Text provided:
□ □ □ □

# altı insan üstü balık deniz kızı aşk yaşamak isterdim ben ol



## rupertbrooke

I cannot make head or tail [sorry!] of this caption to a comical Turkish cartoon, where a mermaid is depicted with the head of a fish instead of the classic female upper body. I think these are the word she says:-
'klasık deniz kızı yerine altı insan üstü balık deniz kızı ile aşk yaşamak isterdim ben olsam zira orijinal konseptinde insanın aklına ister istermez  bazı sorular takılıyor...... tövbe tövbe!'
Is the punctuation missing? 
All I could get is 'instead of the classic mermaid, if it were me I would want to make love  with a mermaid wıth the lower body a person & the upper body a fish, but in the original concept certain questions  stick in a person's mind.... 'repent! Repent!'


----------



## Reverence

Missing? This train of words makes me suspect that the notion of punctuation never existed.

"Zira" means _because_, not _but_. Eh, and "aşk yaşamak" means _to romance_, which insinuates a...less direct approach compared to making love. Not that we're buying it or anything. ahem


----------



## rupertbrooke

Thanks, Reverence, as ever. Is tövbe tövbe another idiom, meaning something like 'God forbid!?'Thanks for gently pointing out the real nuance of aşk yaşamak. It's FTW [D. İ. A. Y.] dimme.......


----------



## Reverence

Yes, "tevbe etmek" means _to repent_, and "Tövbe tövbe!" is fairly similar to "Perish the thought!" It implies that something inappropriate is crossing your mind.

- Şeytan diyor, tut yakasından, ağzını burnunu...tövbe tövbe...

- Kıza bak yahu, eteği bir karış var, yok. Tövbe tövbe!

Indeed, I tried to be as gentle as possible about the "aşk yaşamak" thing, considering the context... Tövbe tövbe...


----------



## rupertbrooke

Does the first one mean 'Satan is saying, grab hım by the collar, [let me smash=sc. kırarım] his face in...perish the thought!
I can't work out the second:- 'hey, look at the girl'..... The rest is obscure. 
Thank you for sparing my blushes......
Does it mean 'her skirt is a span long, give or take'?


----------



## Reverence

You were frighteningly accurate with both. No need for "kırarım", though; "kır" will be enough to complete the sentence. (...grab him by the collar, smash his face in...)

□ □ □ □

Collected material:

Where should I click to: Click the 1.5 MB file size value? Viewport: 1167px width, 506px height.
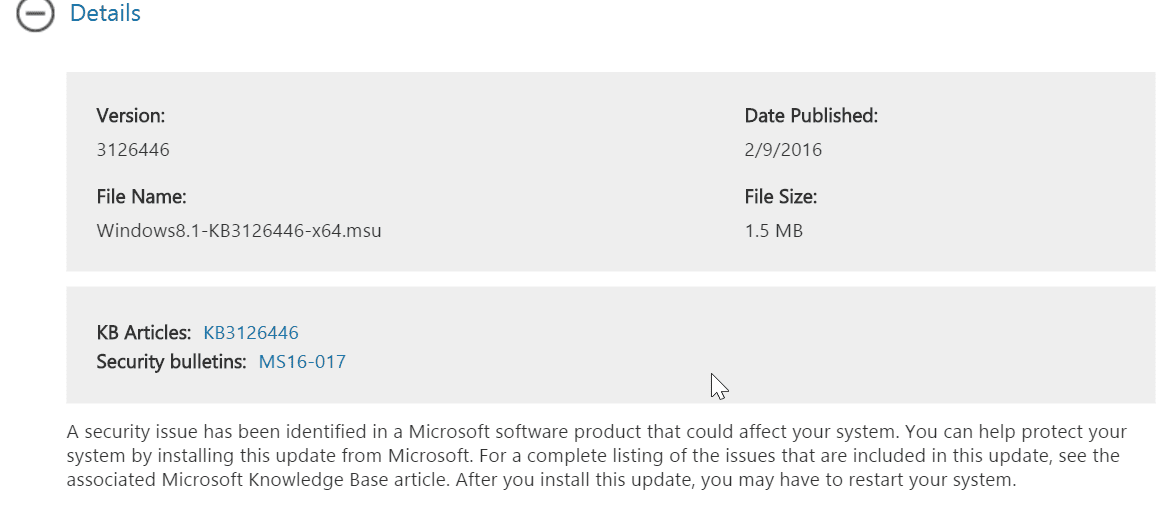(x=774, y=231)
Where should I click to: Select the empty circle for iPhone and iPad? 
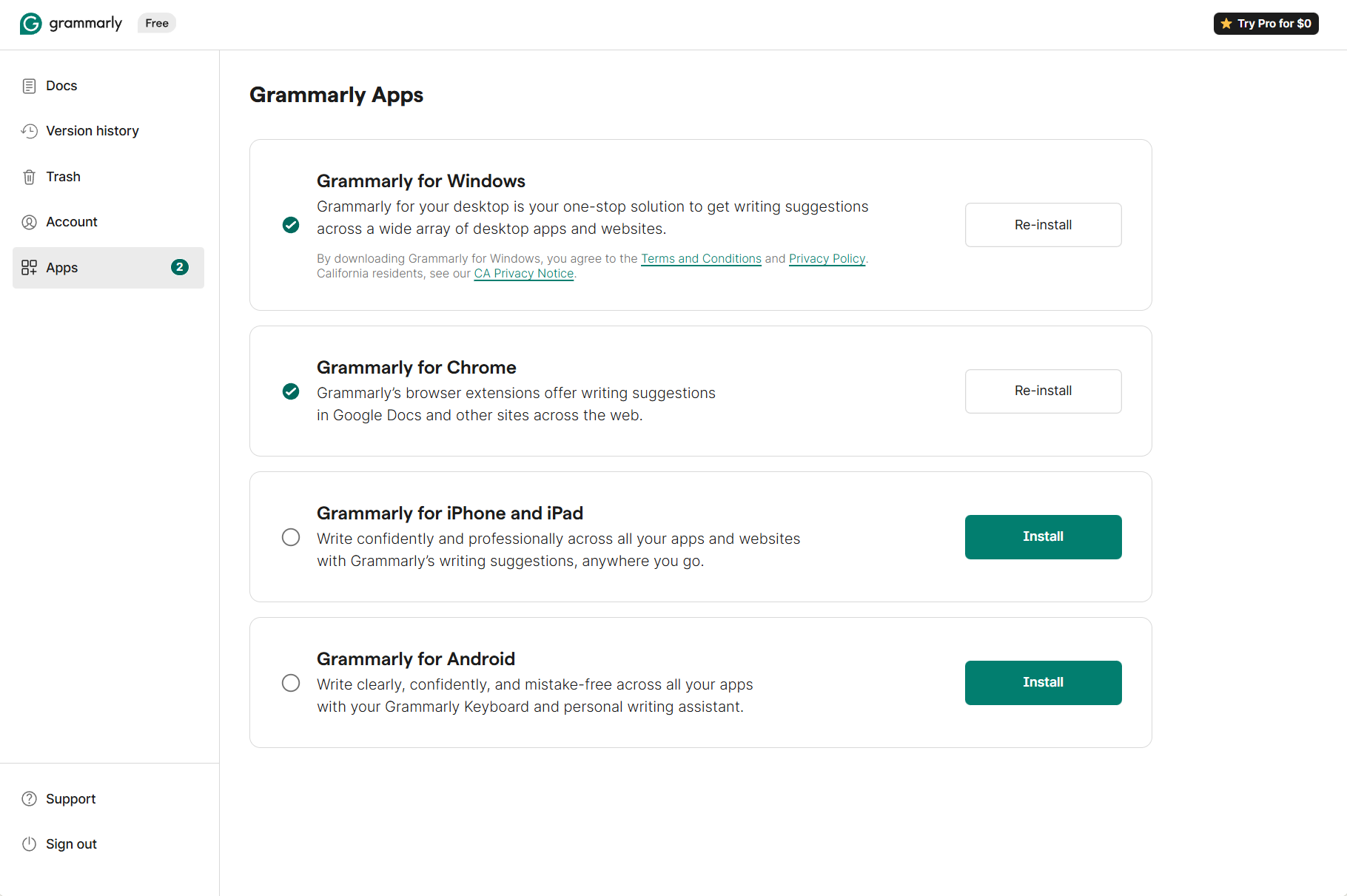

□ □ □ □

Problem statement: Check each statement against the mermaid cartoon thread above. For each, answer yes or no and quote the words of the thread that decide it. 1. The cartoon shows a mermaid with a fish's head in place of the classic female upper body. 2. Reverence says "kırarım" is needed to complete the Satan sentence. 3. Reverence compares "Tövbe tövbe!" to "Perish the thought!"

Written response:
1. Yes: "a mermaid is depicted with the head of a fish instead of the classic female upper body"
2. No: "No need for "kırarım", though; "kır" will be enough to complete the sentence."
3. Yes: ""Tövbe tövbe!" is fairly similar to "Perish the thought!""